Is Chanukah an important Jewish holiday?
Most of us have had to answer that question at some time or another. Maybe it was to explain to our children or grandchildren, about why Chanukah feels different from other winter holidays, or why the entire community is dressed in red and green and not blue and yellow. Or maybe it was to a neighbor or co-worker who couldn’t imagine an eight-day-long celebration not being “important” (especially one that falls in the season of a very important day on their calendar).
So is it?
The easy answer is, “no, it’s not.” Religiously, Chanukah is not of our most important holidays. Rosh HaShanah and Yom Kippur, our High Holy Days, can easily be said to hold that spot, followed by our three festivals of Sukkot, Pesach, and Shavuot. Each of them, ordained and fixed in the Torah, have been marked since our people became a people, and connect us to the Holy One in specific and meaningful ways. They commemorate the foundational moments in our Covenant with God, invite us to express our gratitude for the blessings we have received, and guide us to do the introspection and repair to our relationships that make for a meaningful life. These holidays help define what it means to be Jewish, to live in relationship with God.

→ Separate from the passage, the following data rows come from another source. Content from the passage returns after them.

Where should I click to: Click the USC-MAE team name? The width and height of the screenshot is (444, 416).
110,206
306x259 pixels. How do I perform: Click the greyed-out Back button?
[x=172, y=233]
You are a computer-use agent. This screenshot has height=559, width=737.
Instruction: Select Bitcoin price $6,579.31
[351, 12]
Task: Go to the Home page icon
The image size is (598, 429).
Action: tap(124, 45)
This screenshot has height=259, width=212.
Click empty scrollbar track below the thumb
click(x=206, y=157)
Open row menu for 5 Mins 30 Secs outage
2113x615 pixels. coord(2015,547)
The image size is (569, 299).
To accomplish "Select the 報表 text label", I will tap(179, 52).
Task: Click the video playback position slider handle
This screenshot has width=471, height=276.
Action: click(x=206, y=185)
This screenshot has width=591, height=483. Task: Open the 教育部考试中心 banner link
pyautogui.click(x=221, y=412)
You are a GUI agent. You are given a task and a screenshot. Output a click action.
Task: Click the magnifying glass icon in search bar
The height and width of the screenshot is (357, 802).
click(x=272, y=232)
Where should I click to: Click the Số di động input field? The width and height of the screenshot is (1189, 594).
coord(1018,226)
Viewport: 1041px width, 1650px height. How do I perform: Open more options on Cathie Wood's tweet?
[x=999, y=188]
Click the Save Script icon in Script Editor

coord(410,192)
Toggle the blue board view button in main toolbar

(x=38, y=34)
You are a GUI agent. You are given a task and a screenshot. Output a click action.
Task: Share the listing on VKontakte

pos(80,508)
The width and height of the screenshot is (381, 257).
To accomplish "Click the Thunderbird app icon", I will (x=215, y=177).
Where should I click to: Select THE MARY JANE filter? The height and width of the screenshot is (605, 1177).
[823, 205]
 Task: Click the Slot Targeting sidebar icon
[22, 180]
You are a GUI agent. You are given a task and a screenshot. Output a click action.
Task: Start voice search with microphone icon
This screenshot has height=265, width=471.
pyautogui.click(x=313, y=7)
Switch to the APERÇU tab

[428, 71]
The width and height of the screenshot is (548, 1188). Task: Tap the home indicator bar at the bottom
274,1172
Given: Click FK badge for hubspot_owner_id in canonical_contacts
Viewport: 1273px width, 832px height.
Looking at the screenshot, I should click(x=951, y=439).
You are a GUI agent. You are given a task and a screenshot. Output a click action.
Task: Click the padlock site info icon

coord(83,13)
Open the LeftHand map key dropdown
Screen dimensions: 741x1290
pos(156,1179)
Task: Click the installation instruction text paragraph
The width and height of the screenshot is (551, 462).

Chanukah invites us to do something else. Chanukah emerges from a later period, when our experience of being in covenant with God intersects with the political realities of being a people in relation to other peoples, other nations in the world. When the Syrian Greek King Antiochus forbade the study of Torah or the observance of Shabbat, God didn’t down plagues like a reprise to our revolt against Pharaoh. With gratitude to God for the spirit and strength to do so, we rose up ourselves against Antiochus, led by the Maccabees, and fought for our ability to live the way we wanted to. It was this national triumph, a triumph for the Jewish people, that the rabbis of the Talmud invited us to commemorate each year as the days ran short, by filling the darkness with our lit chanukiyot.
It may not be our most important religious holiday, but over two millennia later, as we continue to navigate the challenges and opportunities of living in relation to our neighbors around the world, Chanukah very well may be the most important holiday of what it means to be Am Yisrael, the people of Israel. The story of our small and meekly armed band overcoming the mighty Greek empire was a deep inspiration to the Zionists of a century ago, as they worked to build the State of Israel. The integrity of the Maccabees, refusing to submit to the oppression of King Antiochus, standing up for our rights to worship and practice in our unique manner became a model for Jewish pride, especially in the diaspora. The miracle of the single cruse of oil lasting for eight nights, commemorated by the lighting of the chanukiyah, illuminating our hearts to be sources of light in dark times and spaces (darkness that we as a people know all too well).
It’s this tapestry of messages that makes Chanukah so important to the Jewish people. Over the years we have been able to lean on the story for inspiration in such a variety of circumstances, because Chanukah is not only about one thing- military might, religious freedom, spreading light- it’s about all of them separately and together.
This year, as we are still holding 100 hostages in our hearts as they spend a second Chanukah in captivity, as the State of Israel is still engaged in a multi-front war, as a wave of antisemitism not seen in generations continues to crash onto Jews in the US and around the world, Chanukah comes just as we need it. We need the hope that lighting candles on darkened nights represents. We need to feel the energy of the Maccabees flowing into the soldiers of the IDF as they stand guard and protect our land and our people. We need the might, and the power, and the spirit to stand proudly for our Jewish tradition and our people, while too many around us would see us silenced into the shadows.
When we sing each night in the second candle blessing, “who performed miracles for our ancestors in their time at this season,” we are asking God to share that triumph with us too. Together we will triumph, the post-October 7 slogan said.
Why is Chanukah so important? Because it is ours together.